Japan Vs. Korea: Dokdo Controversy

dokdo takeshima enppF 17745

Dokdo. Takeshima. The Liancourt Rocks.

This small group of islets, roughly situated between South Korea and Japan in the East Sea, has been a startling topic of controversy for the past sixty years. The islands go by many names. In Korea they are known as Dokdo, in Japan – Takeshima, but many Westerners still refer to the islands as the Liancourt Rocks, named after the French whaling vessel that represented the West’s first encounter and official charting of the rocks. For this article, I will refer to the islands as the Liancourt Rocks because that is a neutral name designation.

The Liancourt Rocks are actually comprised of two main islets and 35 smaller rocks that are currently controlled by the South Korean government. South Korea claims that the islands have been thoroughly documented and can prove, with the use of ancient maps and historical records, that the islands have always been under Korea’s jurisdiction.

The heated and conflicting arguments surrounding the sovereignty of the Liancourt Rocks, however, can be traced to 1905 when Japan legally added the islets to its territorial boundaries. Shortly after, in 1910, Korea (which had been an independent empire) officially became a protectorate/colony of the Japanese Empire. Sovereign disputes, over the islands, ceased until Japan’s defeat in World War II.

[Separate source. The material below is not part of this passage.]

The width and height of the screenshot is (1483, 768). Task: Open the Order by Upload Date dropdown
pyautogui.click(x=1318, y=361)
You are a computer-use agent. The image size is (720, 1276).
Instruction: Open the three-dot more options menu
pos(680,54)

Japan’s defeat in 1945 led to the complete abdication of all Japanese colonial and protectorate territories. This was formalized in the Treaty of San Francisco which:

. . . officially renounces Japan’s treaty rights derived from the Boxer Protocol of 1901 and its rights to Korea, Formosa (Taiwan), Hong Kong (a British colony), the Kuril Islands, the Pescadores, the Spratly Islands, Antarctica and Sakhalin Island.

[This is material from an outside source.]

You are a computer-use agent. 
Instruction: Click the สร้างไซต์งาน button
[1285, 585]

However, the Liancourt Rocks were not mentioned in the final draft of the San Francisco Treaty. Thus, once the treaty was prepared and signed, legal ownership of the islets was left uncertain. To this day, Japan and Korea both lay claim to the Liancourt Rocks through historical and geographical connections with the islets.

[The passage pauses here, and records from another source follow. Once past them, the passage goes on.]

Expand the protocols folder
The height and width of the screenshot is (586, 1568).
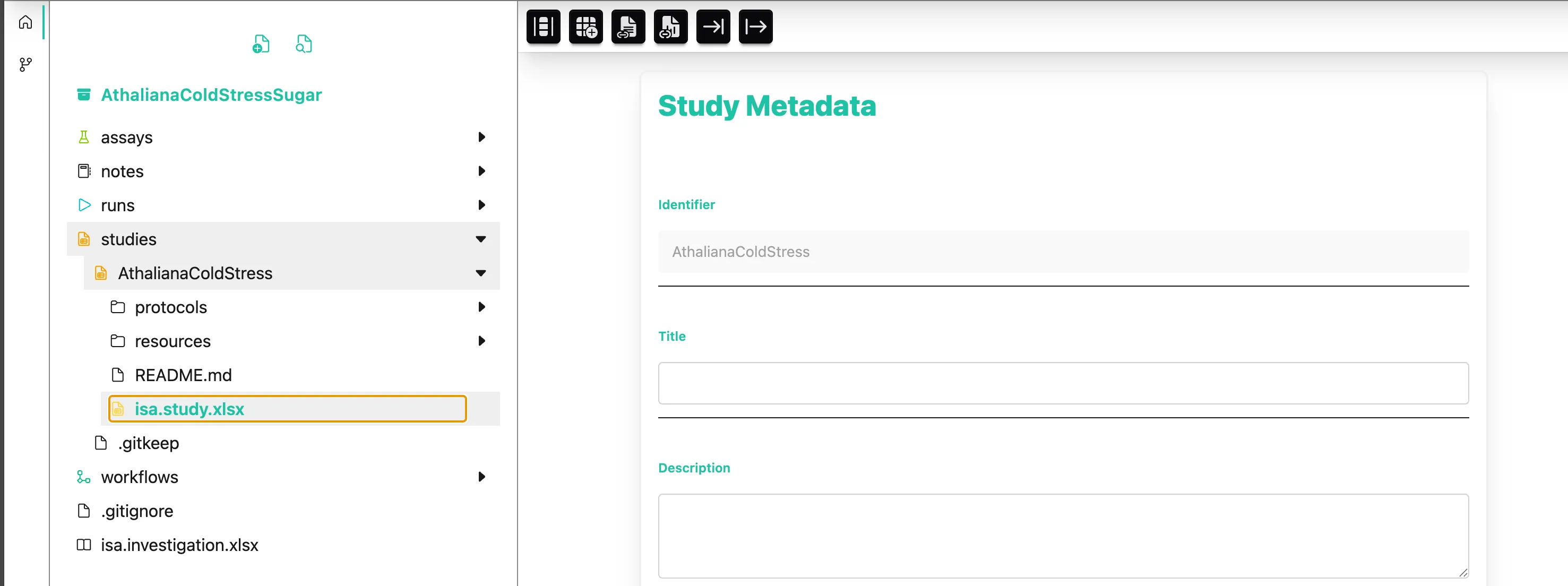click(481, 307)
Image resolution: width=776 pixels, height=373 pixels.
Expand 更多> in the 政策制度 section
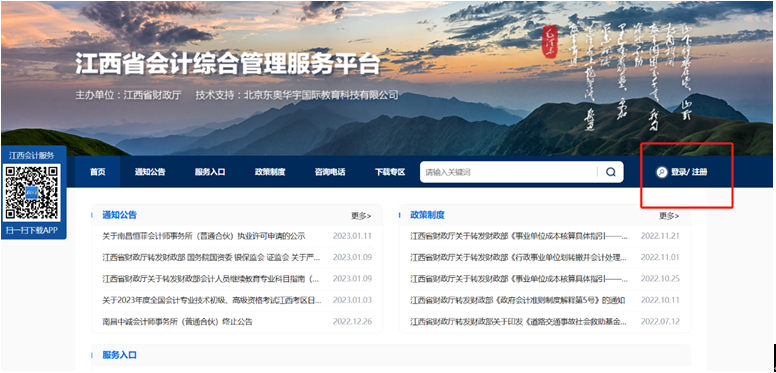(669, 216)
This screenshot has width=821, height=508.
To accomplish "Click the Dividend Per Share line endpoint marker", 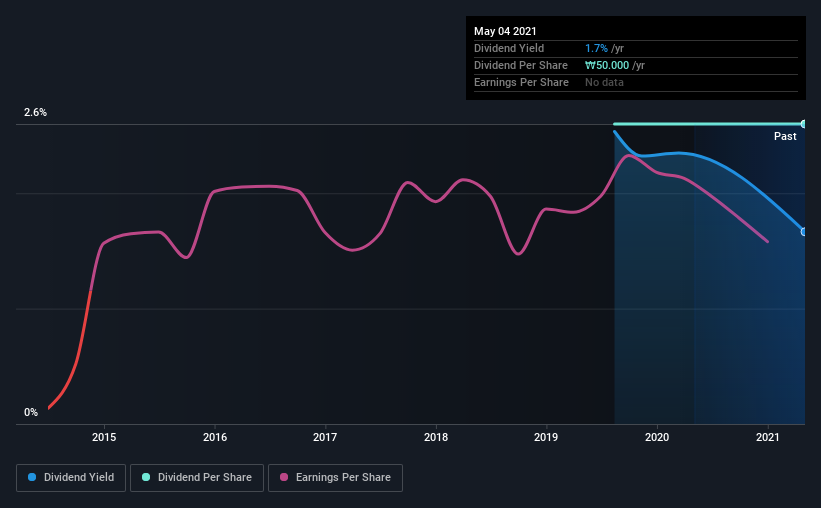I will [803, 124].

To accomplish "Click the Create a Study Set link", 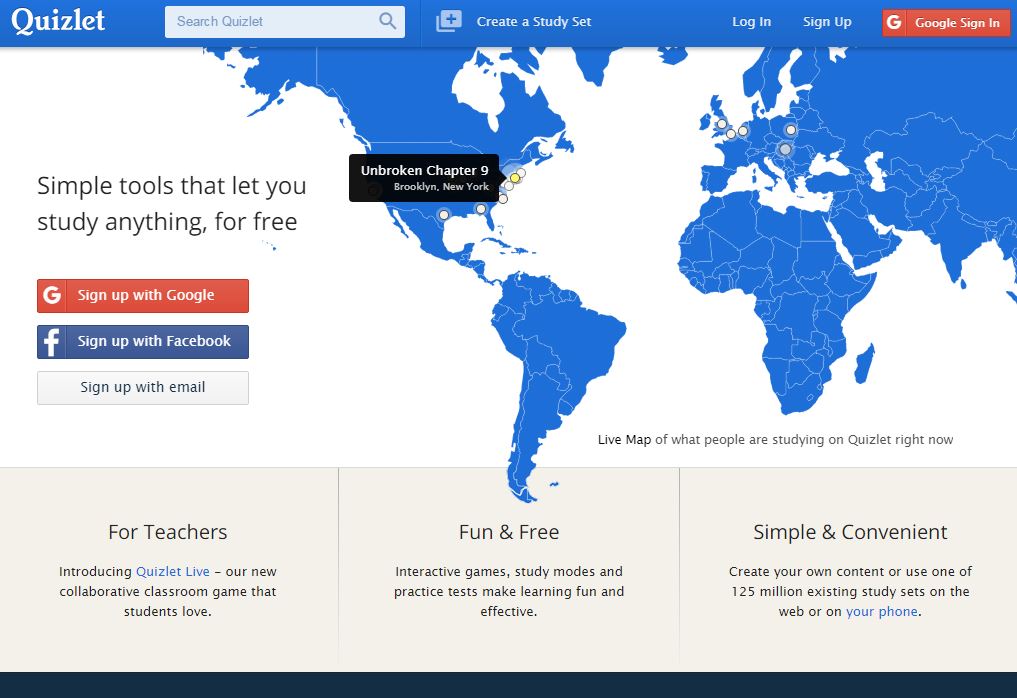I will tap(534, 22).
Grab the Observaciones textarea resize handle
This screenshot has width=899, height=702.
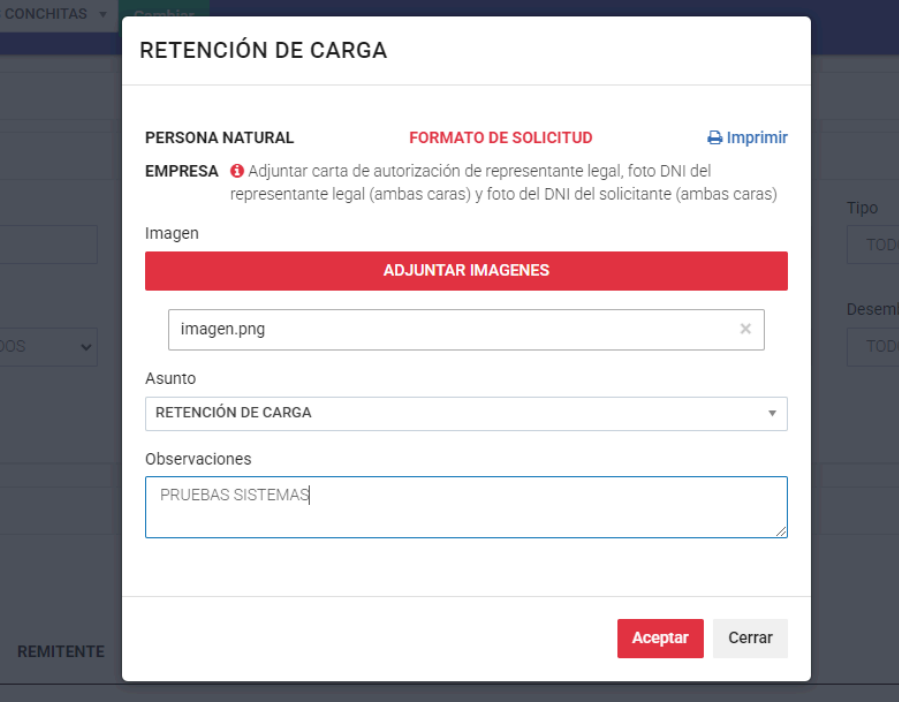click(x=781, y=532)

A simple resolution over the “true” sovereignty of the Liancourt Rocks is unlikely to pass. Today it remains an internal dispute between South Korea and Japan. The Japanese government has continually pressed South Korea to take the matter to an international court of law. South Korea has continually refused these requests citing that Korean ownership of the islets are unquestionable. One article on the matter put it quite well by stating:

In cases like this, possession is nine-tenths of the law. Therefore, Dokdo will probably remain in Korean hands; That is unless the Right Wing in Japan takes over and/or the Japanese pacifist constitution is rewritten to accommodate a Japanese military take-over of the Islets.

The notion that Japan would use military force to retake the islands is, extreme, at best and highly unlikely to happy anytime in the foreseeable future.